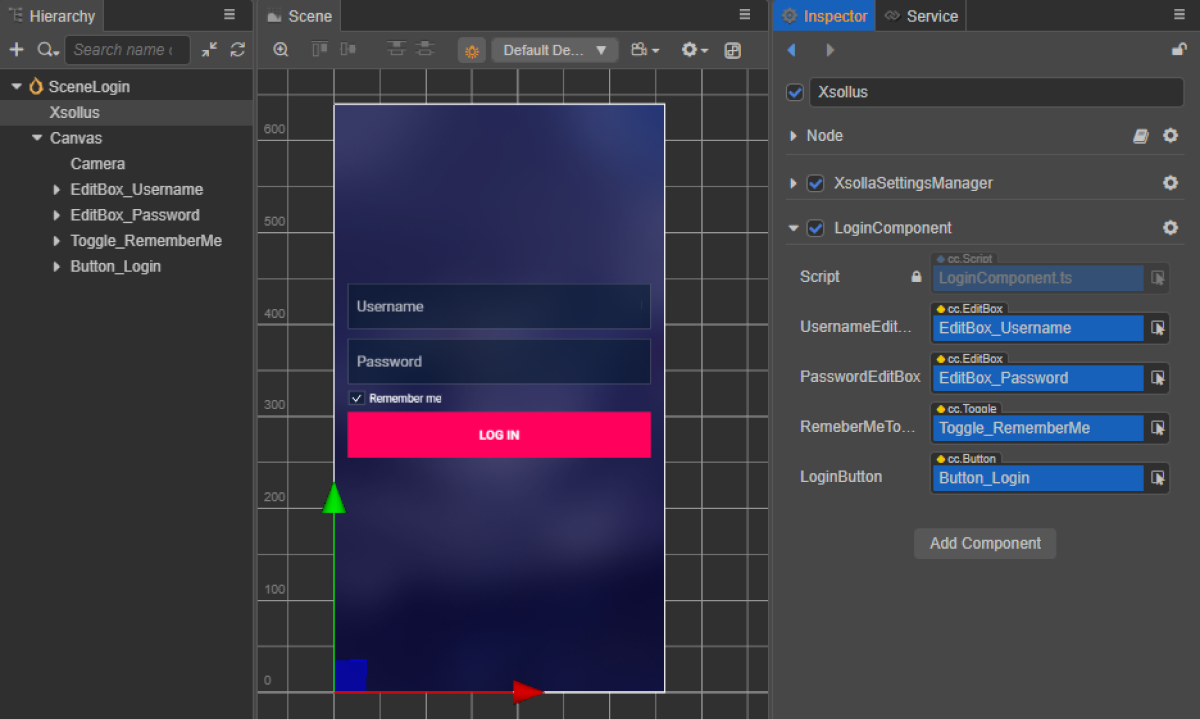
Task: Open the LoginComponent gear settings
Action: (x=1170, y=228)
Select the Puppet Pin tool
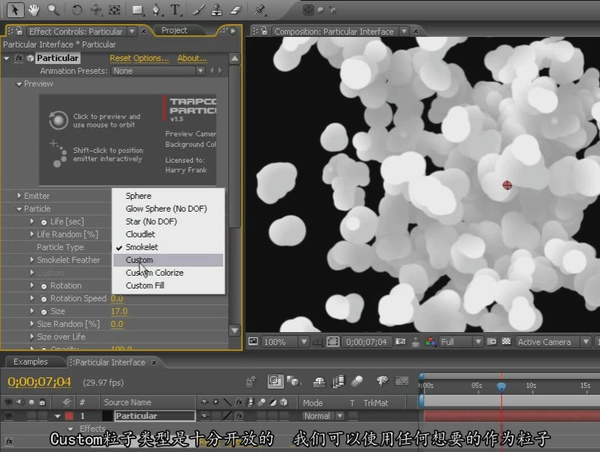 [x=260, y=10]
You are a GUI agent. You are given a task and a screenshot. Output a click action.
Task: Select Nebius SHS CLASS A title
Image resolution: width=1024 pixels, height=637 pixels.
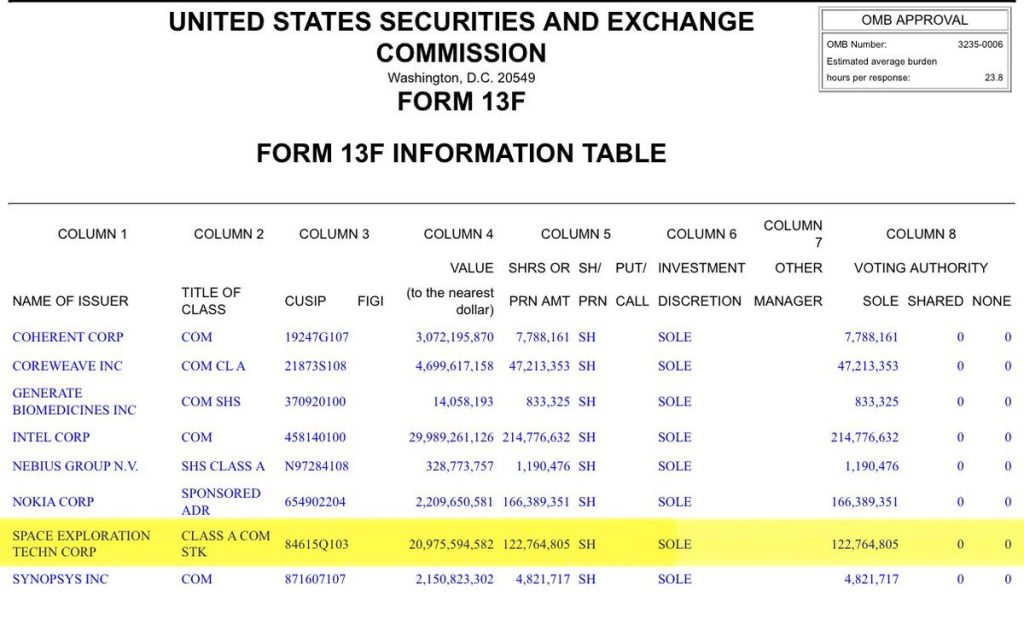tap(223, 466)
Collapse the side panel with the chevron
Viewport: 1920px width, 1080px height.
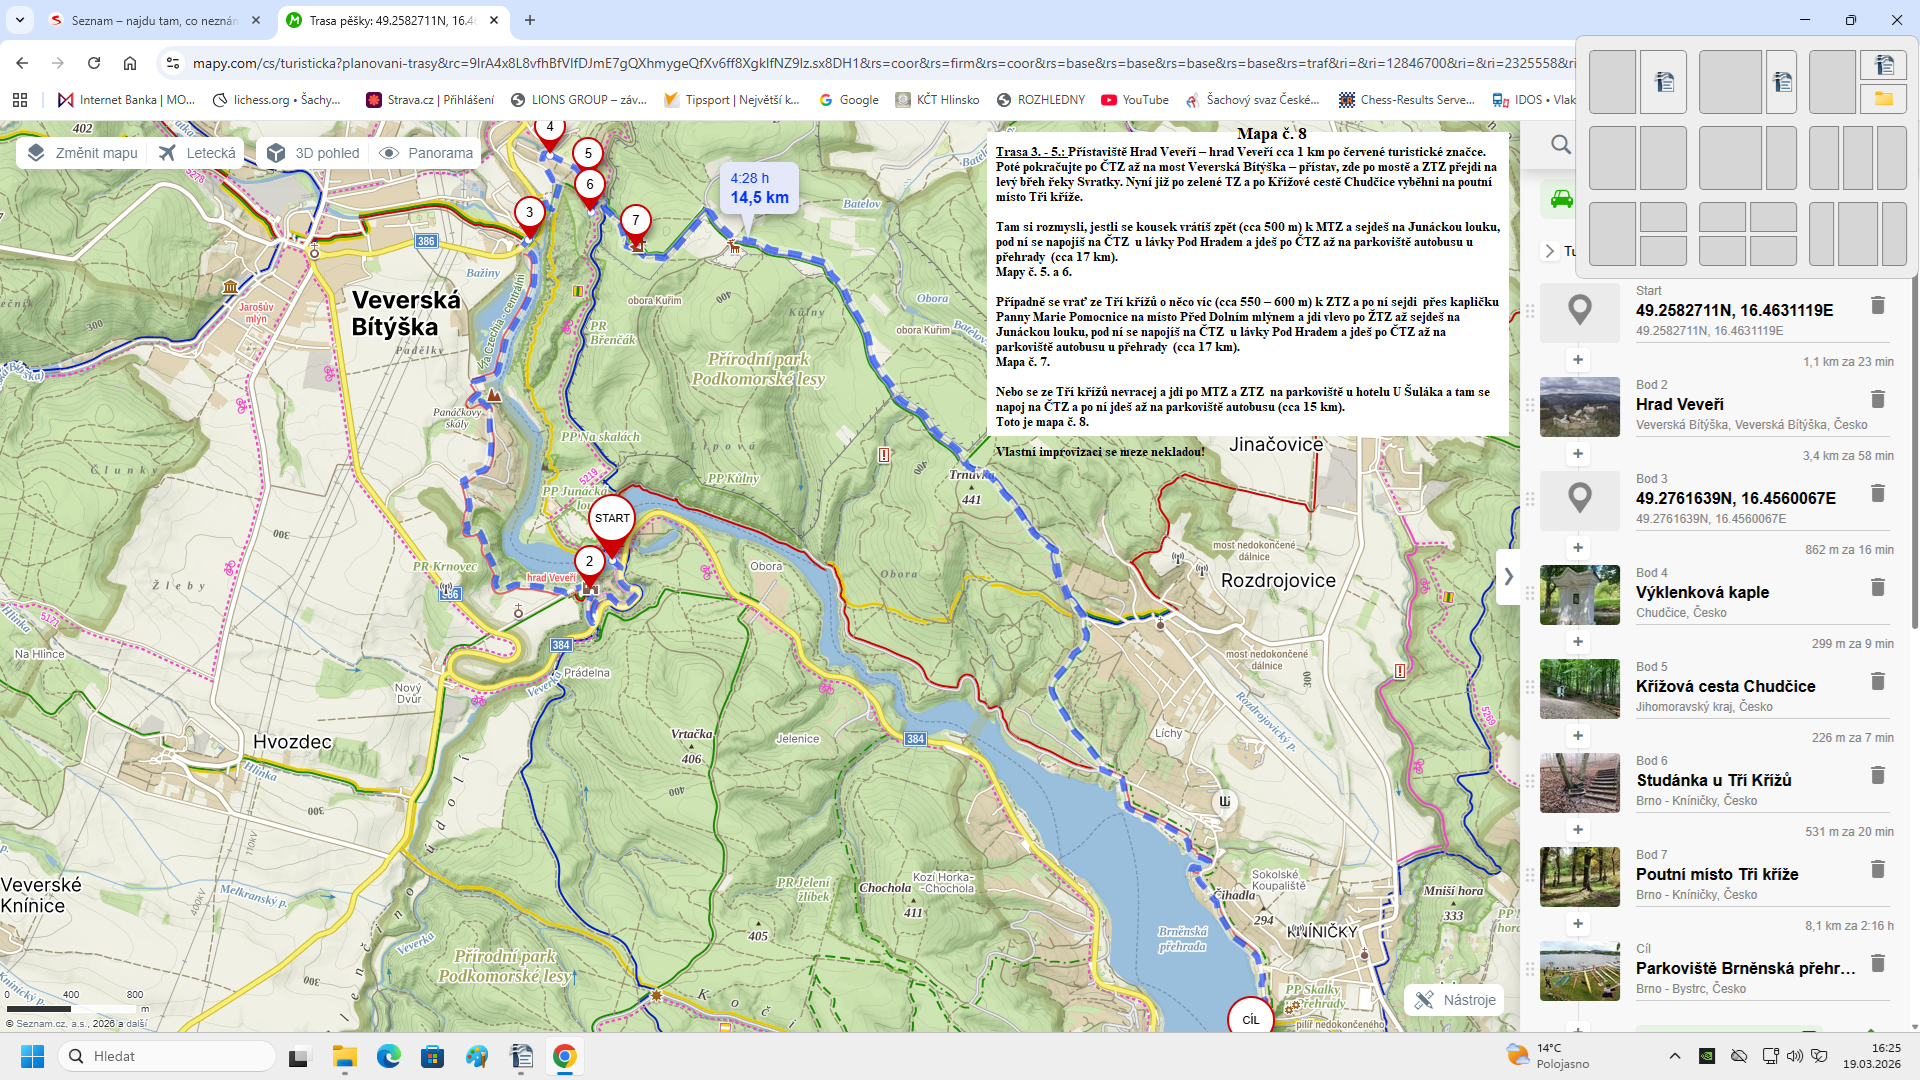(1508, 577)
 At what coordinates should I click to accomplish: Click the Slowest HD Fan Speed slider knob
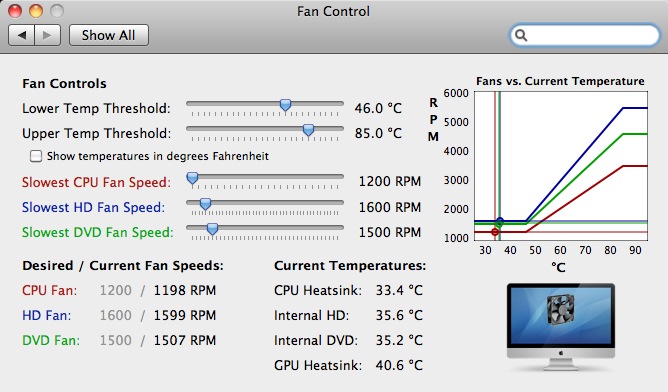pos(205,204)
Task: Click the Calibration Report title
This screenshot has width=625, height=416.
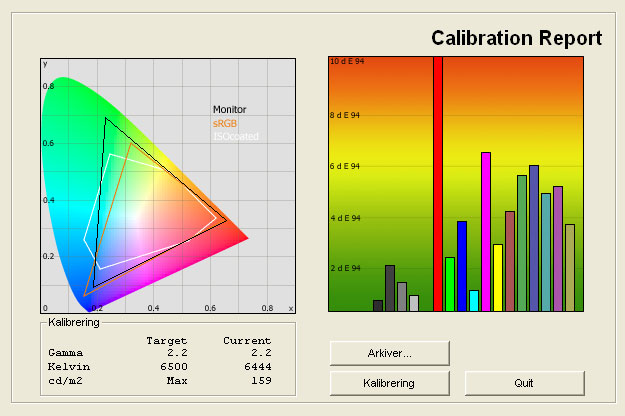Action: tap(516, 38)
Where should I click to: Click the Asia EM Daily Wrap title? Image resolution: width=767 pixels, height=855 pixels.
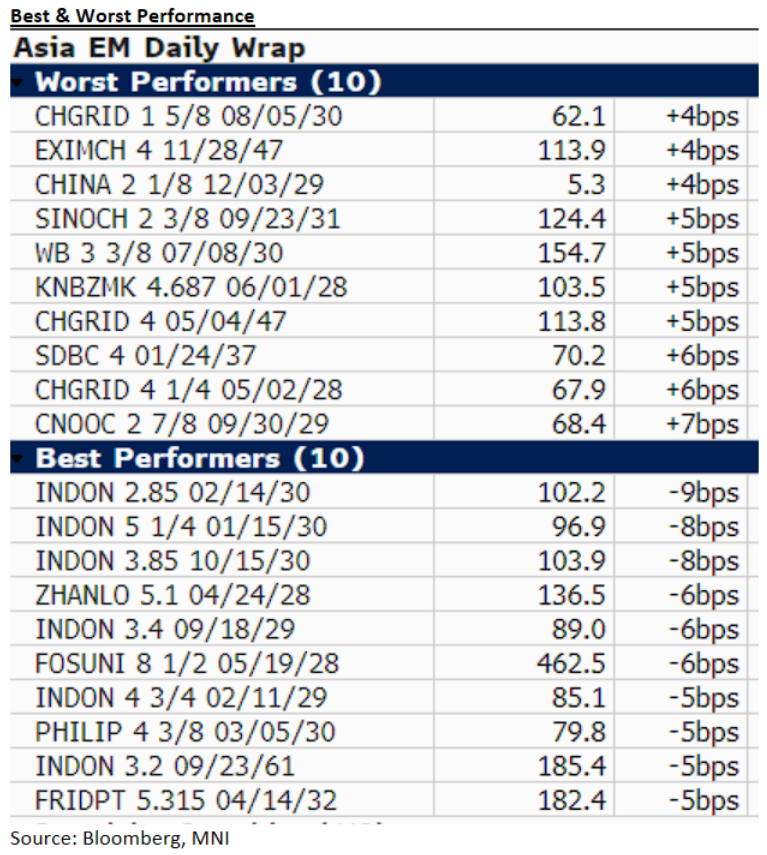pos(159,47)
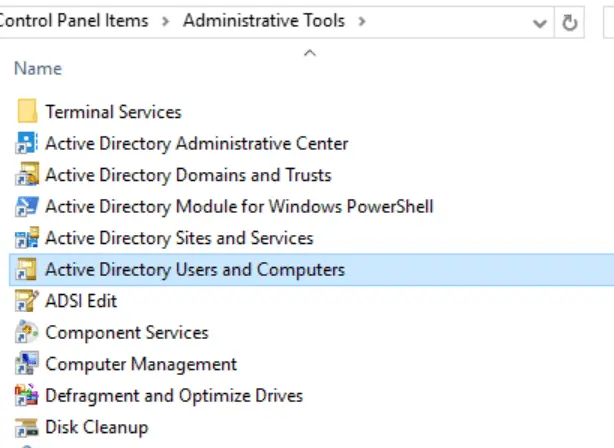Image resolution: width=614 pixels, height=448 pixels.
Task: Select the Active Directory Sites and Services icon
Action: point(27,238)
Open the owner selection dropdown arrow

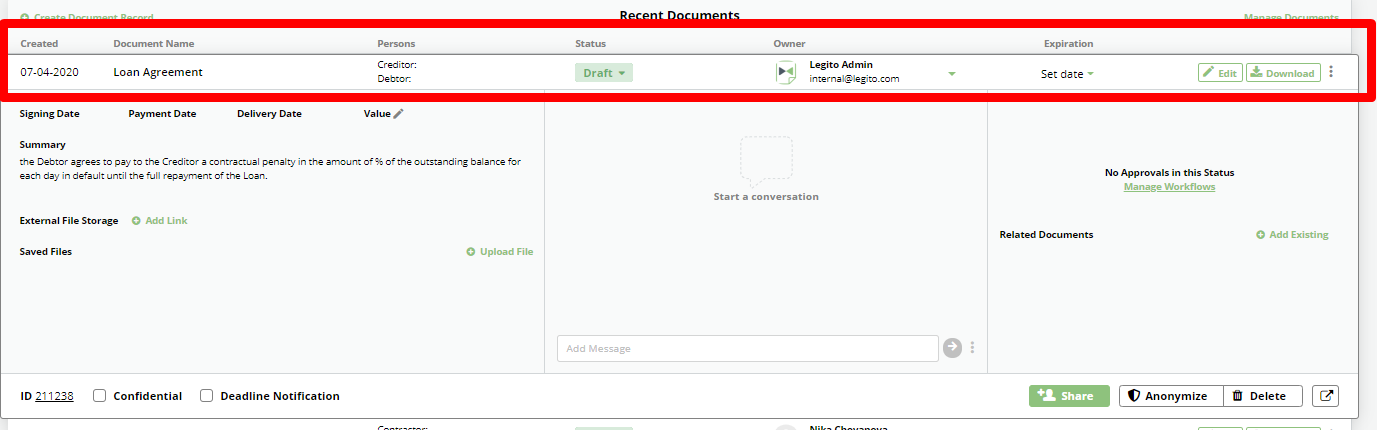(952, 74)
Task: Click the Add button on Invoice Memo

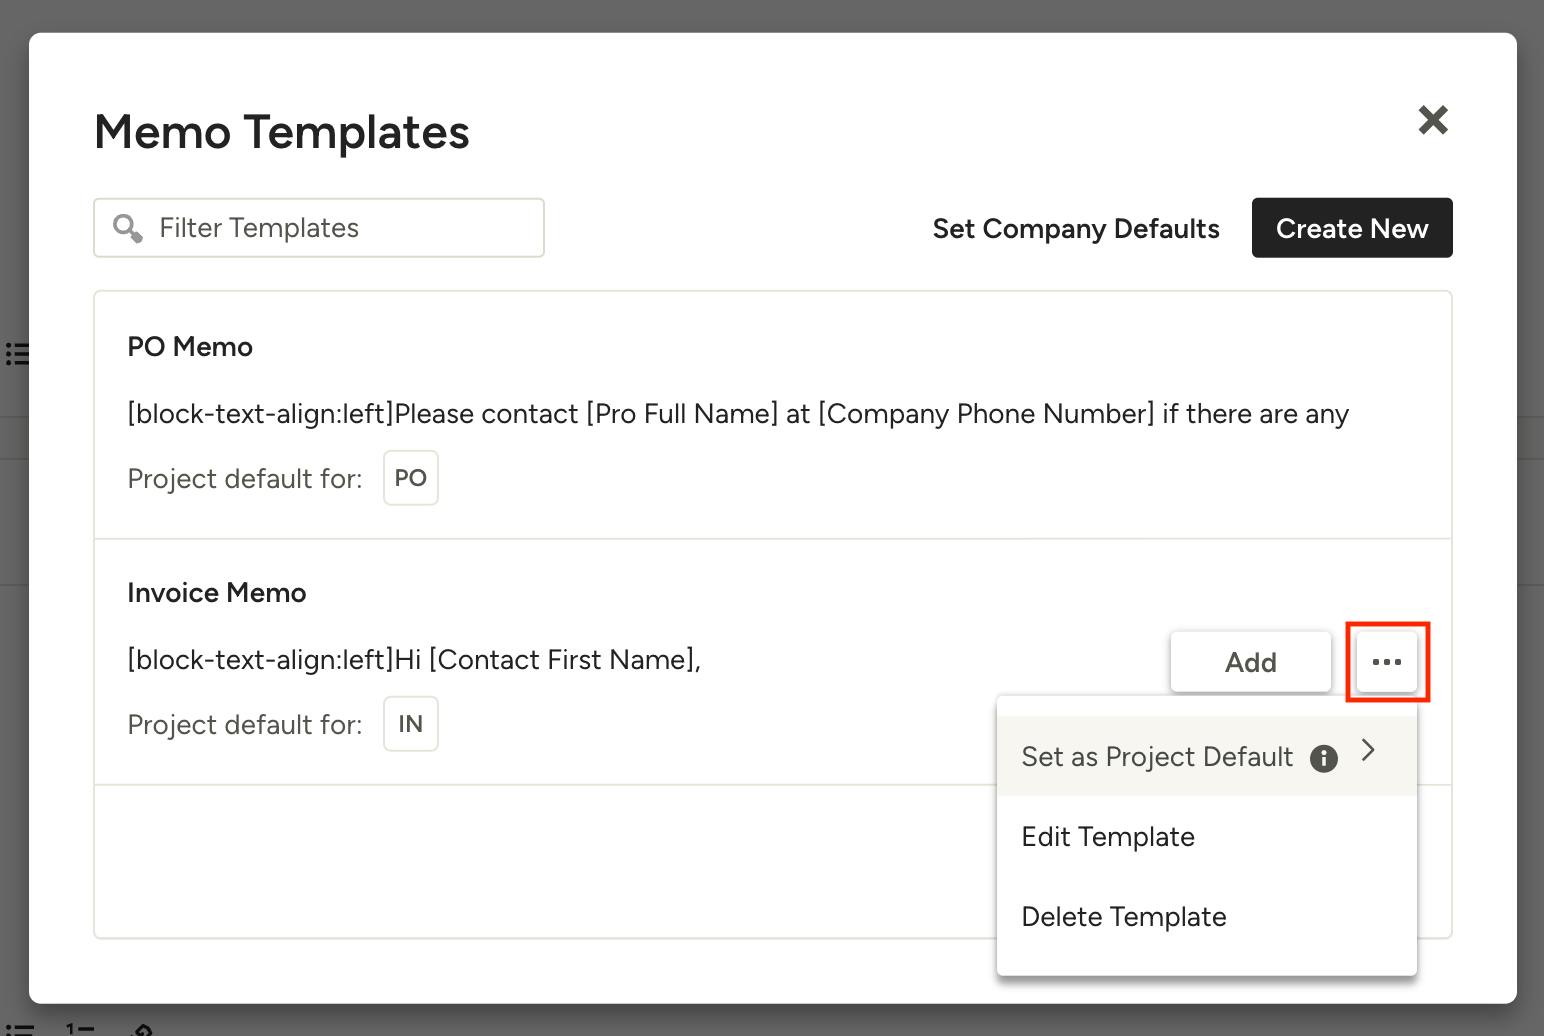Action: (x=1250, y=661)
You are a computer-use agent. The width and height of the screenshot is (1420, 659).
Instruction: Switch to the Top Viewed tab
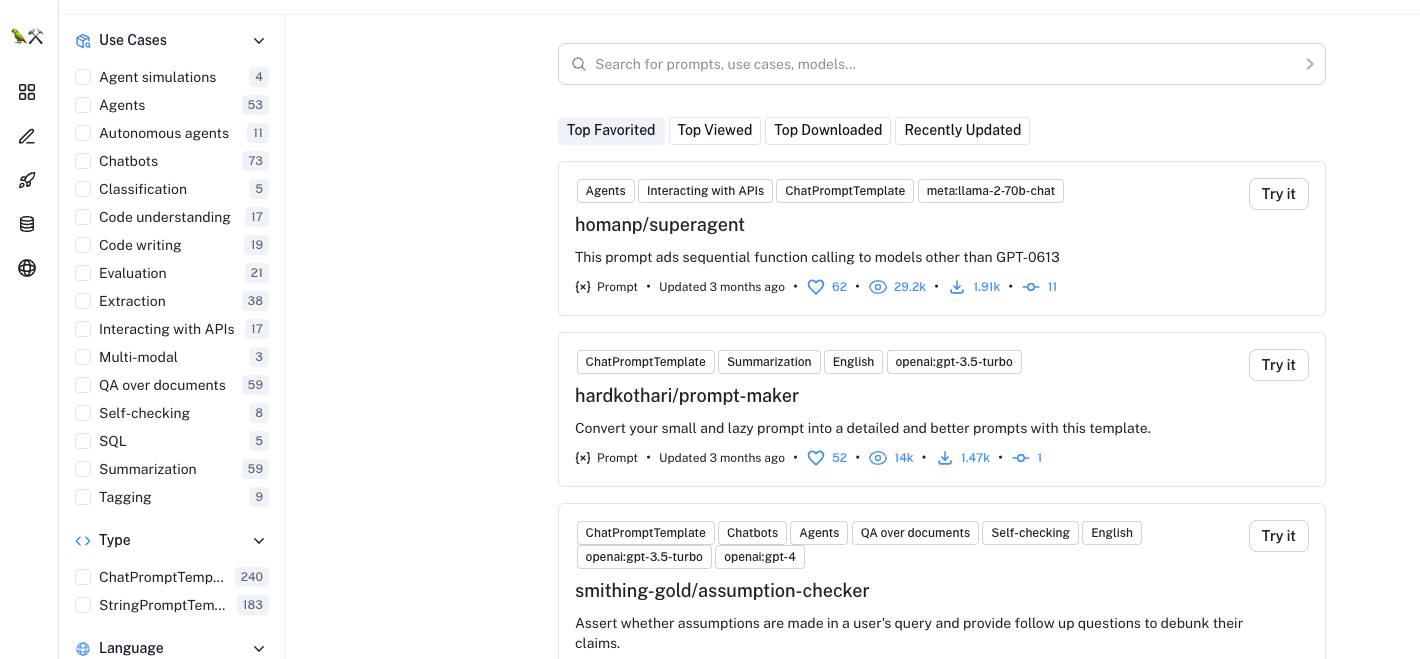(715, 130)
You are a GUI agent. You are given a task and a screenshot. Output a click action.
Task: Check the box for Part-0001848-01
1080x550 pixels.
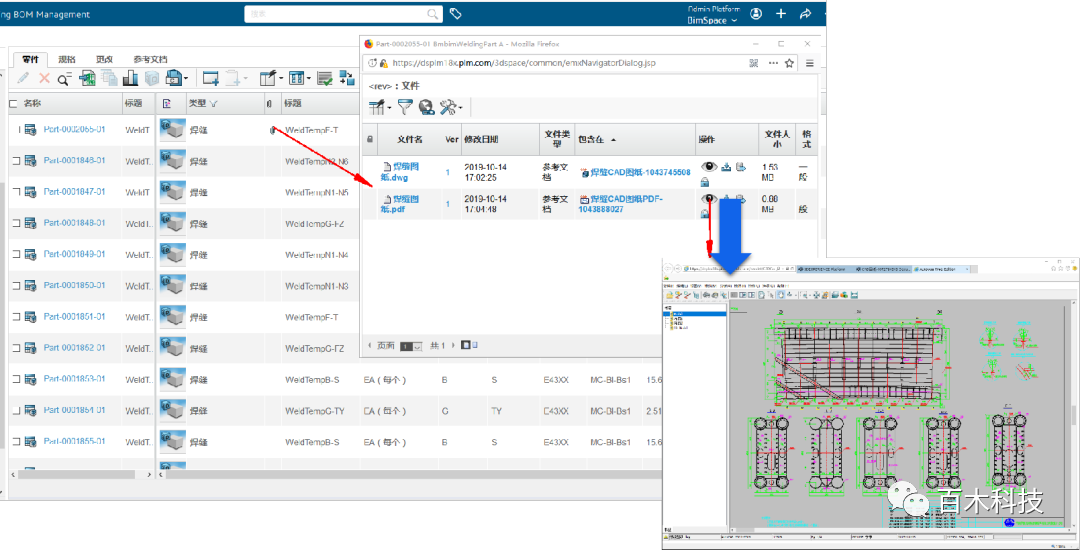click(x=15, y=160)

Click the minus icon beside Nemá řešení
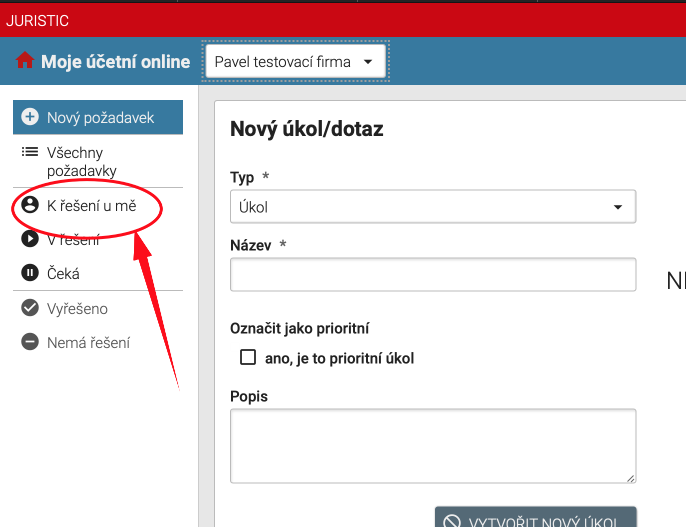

· · · ·

## WHAT THE TASK REQUIRES:
Can you write out the listing above again, changing every "title" to "heading" and keeping everything else the same, but without the pictures?

## THE RESPONSE:
Task: Open the LoginComponent gear settings
Action: (x=1170, y=228)
Select the Puppet Pin tool
 [x=260, y=10]
You are a GUI agent. You are given a task and a screenshot. Output a click action.
Task: Select Nebius SHS CLASS A heading
Image resolution: width=1024 pixels, height=637 pixels.
tap(223, 466)
Collapse the side panel with the chevron
Viewport: 1920px width, 1080px height.
(1508, 577)
 At what coordinates should I click to accomplish: Click the Slowest HD Fan Speed slider knob
pos(205,204)
Task: Click the Calibration Report heading
This screenshot has width=625, height=416.
Action: tap(516, 38)
Where should I click to: Click the Asia EM Daily Wrap heading? Image resolution: width=767 pixels, height=855 pixels.
pos(159,47)
Image resolution: width=614 pixels, height=448 pixels.
Task: Select the Active Directory Sites and Services icon
Action: point(27,238)
Open the owner selection dropdown arrow

(952, 74)
Task: Click the Add button on Invoice Memo

Action: (x=1250, y=661)
You are a computer-use agent. The width and height of the screenshot is (1420, 659).
Instruction: Switch to the Top Viewed tab
(715, 130)
You are a GUI agent. You are given a task and a screenshot. Output a click action.
Task: Check the box for Part-0001848-01
1080x550 pixels.
click(x=15, y=160)

Click the minus icon beside Nemá řešení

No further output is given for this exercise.